It’s a sad fact - if you sell your work online, you will probably have to deal with this at some point. This topic came up here a while back, and someone aptly posted something to the effect of “you learn to just file the DMCA takedown - or grumble into your coffee cup - and move on” (bad paraphrasing on my part, I’m just too lazy to search it down ATM). They’re right - you have to develop a thick skin for this or it will make you crazy. I’m usually pretty good about that, but the last couple of weeks have been especially stressful in this regard, so I’m a bit of a mess right now.

That image rights site that you linked is very interesting! I’m bookmarking it for future research. As it stands I do register my copyrights, and when needed I send C&D letters and/or DMCA takedowns. In most cases, that’s sufficient. I’ve dreaded what I would do in a situation that was significant enough to warrant a court case, as those can drag on for years and become incredibly expensive … ImageRights says they’ll assess your claim and cover your fees up front, so that could be very helpful in a serious infringement case!

Here are a few more links that may be helpful to anyone who’d like to learn more about these topics:

Copyright basics:

Fair use guidelines:

Sample cease and desist letters (she has a “gentle” version as well as a “strict” version):

How to file a DMCA takedown:

Here in WA, we have an org called “Washington Lawyers for the Arts”. Most major cities have something along these lines, and they’re a wonderful asset! Ours offers free legal clinics (where you can get advice from an actual lawyer) as well as low cost seminars:


Thank you for sharing of the unfortunate education you have had to endure.

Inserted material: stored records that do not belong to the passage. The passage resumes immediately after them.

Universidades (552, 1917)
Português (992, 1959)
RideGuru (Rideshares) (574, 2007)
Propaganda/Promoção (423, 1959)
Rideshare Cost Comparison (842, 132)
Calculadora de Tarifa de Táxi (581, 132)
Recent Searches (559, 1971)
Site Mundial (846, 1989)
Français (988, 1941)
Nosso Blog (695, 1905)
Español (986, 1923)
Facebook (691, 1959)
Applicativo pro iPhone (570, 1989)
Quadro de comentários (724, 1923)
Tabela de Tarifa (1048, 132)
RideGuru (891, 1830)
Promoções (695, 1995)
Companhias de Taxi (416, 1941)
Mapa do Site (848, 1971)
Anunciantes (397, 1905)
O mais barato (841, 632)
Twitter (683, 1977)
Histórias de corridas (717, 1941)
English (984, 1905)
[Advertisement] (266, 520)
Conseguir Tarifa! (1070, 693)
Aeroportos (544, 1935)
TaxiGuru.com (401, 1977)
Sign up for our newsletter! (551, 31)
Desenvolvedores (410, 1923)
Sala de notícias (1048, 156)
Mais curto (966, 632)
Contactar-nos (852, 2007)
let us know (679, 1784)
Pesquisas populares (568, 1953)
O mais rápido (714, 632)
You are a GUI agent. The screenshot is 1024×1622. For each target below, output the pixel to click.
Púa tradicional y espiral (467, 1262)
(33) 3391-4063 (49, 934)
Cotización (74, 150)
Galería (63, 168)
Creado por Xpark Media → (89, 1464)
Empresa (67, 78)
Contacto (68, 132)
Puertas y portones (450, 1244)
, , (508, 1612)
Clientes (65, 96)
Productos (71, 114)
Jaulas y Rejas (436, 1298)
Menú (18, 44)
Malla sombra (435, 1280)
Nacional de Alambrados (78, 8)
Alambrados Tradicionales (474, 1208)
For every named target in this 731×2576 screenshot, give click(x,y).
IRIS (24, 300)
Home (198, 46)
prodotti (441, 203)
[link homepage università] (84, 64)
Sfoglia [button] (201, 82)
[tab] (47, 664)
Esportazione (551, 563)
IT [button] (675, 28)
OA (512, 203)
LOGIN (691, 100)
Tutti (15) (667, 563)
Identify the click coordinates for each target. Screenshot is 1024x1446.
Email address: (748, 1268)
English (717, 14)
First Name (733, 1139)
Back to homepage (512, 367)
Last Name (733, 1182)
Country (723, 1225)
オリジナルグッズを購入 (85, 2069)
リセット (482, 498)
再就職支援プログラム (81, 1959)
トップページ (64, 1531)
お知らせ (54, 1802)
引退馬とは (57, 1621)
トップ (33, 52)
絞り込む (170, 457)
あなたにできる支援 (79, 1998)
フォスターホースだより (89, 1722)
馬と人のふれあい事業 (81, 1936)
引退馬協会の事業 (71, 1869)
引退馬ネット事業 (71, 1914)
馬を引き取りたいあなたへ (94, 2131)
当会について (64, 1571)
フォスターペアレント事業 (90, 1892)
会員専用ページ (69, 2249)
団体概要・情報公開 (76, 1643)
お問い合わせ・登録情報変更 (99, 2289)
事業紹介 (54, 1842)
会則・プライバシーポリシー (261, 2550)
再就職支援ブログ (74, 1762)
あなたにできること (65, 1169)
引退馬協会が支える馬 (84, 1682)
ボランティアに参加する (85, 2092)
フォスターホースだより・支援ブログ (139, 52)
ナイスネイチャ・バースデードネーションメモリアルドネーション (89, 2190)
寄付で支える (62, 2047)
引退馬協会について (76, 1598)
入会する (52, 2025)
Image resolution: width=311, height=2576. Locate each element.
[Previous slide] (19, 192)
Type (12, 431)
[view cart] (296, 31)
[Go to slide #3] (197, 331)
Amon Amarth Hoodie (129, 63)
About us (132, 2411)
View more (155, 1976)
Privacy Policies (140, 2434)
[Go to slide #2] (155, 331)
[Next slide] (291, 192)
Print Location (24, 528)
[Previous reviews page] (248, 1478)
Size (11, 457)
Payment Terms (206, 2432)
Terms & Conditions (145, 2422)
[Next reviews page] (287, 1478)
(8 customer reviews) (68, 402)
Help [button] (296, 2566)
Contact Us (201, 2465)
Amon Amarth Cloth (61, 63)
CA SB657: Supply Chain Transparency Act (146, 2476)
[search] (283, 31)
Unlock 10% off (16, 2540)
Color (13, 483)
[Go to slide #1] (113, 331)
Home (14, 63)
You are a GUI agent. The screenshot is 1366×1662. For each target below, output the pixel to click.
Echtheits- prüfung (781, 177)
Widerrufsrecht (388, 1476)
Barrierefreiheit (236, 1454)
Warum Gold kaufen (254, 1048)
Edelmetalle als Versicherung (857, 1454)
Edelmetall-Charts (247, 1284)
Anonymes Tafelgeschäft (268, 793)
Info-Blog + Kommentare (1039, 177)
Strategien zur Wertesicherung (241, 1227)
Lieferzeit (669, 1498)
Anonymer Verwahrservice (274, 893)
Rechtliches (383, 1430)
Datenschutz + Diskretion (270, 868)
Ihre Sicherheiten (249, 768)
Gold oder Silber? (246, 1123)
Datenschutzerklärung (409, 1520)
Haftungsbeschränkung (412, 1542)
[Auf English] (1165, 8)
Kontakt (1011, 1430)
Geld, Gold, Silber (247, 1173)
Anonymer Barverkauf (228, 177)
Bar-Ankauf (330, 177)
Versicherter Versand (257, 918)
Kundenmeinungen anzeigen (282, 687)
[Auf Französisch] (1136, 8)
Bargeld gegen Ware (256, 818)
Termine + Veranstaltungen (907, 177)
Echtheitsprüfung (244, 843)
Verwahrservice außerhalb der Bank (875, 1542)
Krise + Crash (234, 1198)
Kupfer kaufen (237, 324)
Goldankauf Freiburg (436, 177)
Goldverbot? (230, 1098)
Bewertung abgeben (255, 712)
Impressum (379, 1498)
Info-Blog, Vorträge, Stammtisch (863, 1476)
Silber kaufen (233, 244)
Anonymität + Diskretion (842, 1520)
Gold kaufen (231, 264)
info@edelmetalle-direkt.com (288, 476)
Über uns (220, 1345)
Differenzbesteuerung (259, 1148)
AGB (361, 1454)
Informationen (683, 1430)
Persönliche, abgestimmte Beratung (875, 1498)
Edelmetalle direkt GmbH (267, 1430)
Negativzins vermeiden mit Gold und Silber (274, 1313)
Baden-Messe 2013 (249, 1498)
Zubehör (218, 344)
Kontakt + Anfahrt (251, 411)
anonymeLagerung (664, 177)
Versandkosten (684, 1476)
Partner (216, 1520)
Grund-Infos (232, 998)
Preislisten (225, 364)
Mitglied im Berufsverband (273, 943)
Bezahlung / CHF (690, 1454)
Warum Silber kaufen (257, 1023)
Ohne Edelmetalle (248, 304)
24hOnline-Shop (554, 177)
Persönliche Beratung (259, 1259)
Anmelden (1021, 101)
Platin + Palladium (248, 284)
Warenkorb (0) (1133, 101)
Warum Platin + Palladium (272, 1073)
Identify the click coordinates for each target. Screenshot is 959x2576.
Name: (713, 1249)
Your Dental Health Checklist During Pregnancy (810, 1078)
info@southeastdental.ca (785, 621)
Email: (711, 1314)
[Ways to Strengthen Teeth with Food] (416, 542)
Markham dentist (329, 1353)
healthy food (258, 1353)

Bookmarked.

1 Like

One of the things @Tony and I wrestle with a lot at Glowforge is how to delight both our customers who are professional designers and want to make a living from their work, and our customers who love to print things and want unlimited access to designs without restrictions.

We’ll muddle through it as best we can and try to make both groups happy, as each depends on the other for what they want.


“You can please some of the people all of the time,
you can please all of the people some of the time,
but you can’t please all of the people all of the time.”

1 Like

Provide Legal Exculpation and Sign Everything? You can totally do that for all of the people all of the time.

No small feat, given the tremendous diversity and imagination of your customer base! I have faith that you’ll rise to the occasion.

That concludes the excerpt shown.